Cirklar i teket
Work in progress

Like Clockwork

A large-scale, multi-part, glass mobile with three clock faces in the centre becomes, with its broken timekeeping, a commentary on a rapid social development and a society fixated on measurability. The installation Like Clockwork is created by artist Susanna Marcus Jablonski for the Faculty of Fine Art at the University of Gothenburg.

Cirklar i teket
Image 1 of 1. "Like Clockwork" (2025), Susanna Marcus Jablonski.

The three clock faces in coloured glass have hands that move at different speeds and show us the time in hours, minutes and seconds. But time cannot be read. At least not in the way we are used to. Next to them hang painterly, transparent, sculptural fragments that shift in light blue, pink, yellow and grey tones with details in midnight blue and vermilion. The objects and floating figures crouch down, fall, stretch through the room and touch each other as colour and shape merge in a dance between time and space. Perhaps some of the figures are recognisable? Since 1935, Nils Nilsson’s mural Dansen (The Dance) has been in another part of the university building, but a couple of the figures from the work are found in a new guise in Like Clockwork.

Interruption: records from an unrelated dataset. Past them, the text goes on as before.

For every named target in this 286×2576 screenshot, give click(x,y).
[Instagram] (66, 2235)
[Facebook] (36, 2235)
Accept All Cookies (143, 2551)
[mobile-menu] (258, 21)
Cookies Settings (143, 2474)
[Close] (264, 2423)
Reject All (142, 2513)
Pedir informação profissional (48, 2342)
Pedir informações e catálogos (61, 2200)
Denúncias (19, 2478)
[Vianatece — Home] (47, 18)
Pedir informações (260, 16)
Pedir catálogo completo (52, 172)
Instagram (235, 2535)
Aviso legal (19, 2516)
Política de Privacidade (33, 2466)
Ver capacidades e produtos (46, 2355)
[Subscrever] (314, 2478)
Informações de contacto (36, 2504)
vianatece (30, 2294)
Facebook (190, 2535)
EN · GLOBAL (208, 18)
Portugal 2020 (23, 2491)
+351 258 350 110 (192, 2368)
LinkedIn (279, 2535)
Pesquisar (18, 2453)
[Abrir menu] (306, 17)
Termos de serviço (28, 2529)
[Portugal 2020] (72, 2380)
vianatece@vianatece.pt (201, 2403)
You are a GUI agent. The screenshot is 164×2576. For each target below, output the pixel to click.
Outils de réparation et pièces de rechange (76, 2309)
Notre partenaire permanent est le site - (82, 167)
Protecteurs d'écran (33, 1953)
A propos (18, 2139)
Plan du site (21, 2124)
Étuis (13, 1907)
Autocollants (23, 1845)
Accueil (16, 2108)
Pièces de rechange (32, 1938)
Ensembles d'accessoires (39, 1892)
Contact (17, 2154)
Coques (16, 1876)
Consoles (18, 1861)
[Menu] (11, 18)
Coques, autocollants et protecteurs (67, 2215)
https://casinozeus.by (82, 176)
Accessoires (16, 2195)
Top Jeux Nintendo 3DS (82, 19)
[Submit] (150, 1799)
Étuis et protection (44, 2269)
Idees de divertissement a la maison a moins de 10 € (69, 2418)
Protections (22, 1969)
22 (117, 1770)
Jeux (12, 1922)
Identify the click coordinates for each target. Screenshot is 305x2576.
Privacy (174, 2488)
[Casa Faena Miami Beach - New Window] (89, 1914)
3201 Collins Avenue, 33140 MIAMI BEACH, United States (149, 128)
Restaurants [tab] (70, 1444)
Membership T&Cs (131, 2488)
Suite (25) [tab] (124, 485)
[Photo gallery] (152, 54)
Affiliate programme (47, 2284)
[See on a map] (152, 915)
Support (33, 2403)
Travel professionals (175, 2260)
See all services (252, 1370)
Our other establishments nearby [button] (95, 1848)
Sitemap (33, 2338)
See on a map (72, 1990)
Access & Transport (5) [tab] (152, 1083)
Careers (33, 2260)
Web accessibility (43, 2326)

Susanna Marcus Jablonski often returns to thoughts about monuments and their potential. Here she has been inspired by how time measurement historically has moved from monumental places to a small object that can be carried in the hand. In Like Clockwork she explores time as a raised monument. A place to temporarily visit and enter.

The three clock faces of the artwork consist of blown flat glass in bright colours, where each glass part with its irregular surface structure and light refraction bears traces of the work of the hand. The glass comes from the iconic glass factory LambertsGlas in Germany, whose method of hand-blown glass is classified as intangible cultural heritage by UNESCO and is found, among other places, in the clock face of Big Ben and in churches, synagogues and mosques around the world.

The title can be interpreted as a play on the idiomatic expression “like clockwork”, that something “is going like a train”, or that something “runs like a well-oiled machine”, in short that something happens exactly as expected. But Like Clockwork can also be understood as a suggestion of something that resembles a clockwork. Like a clockwork. A different kind of order.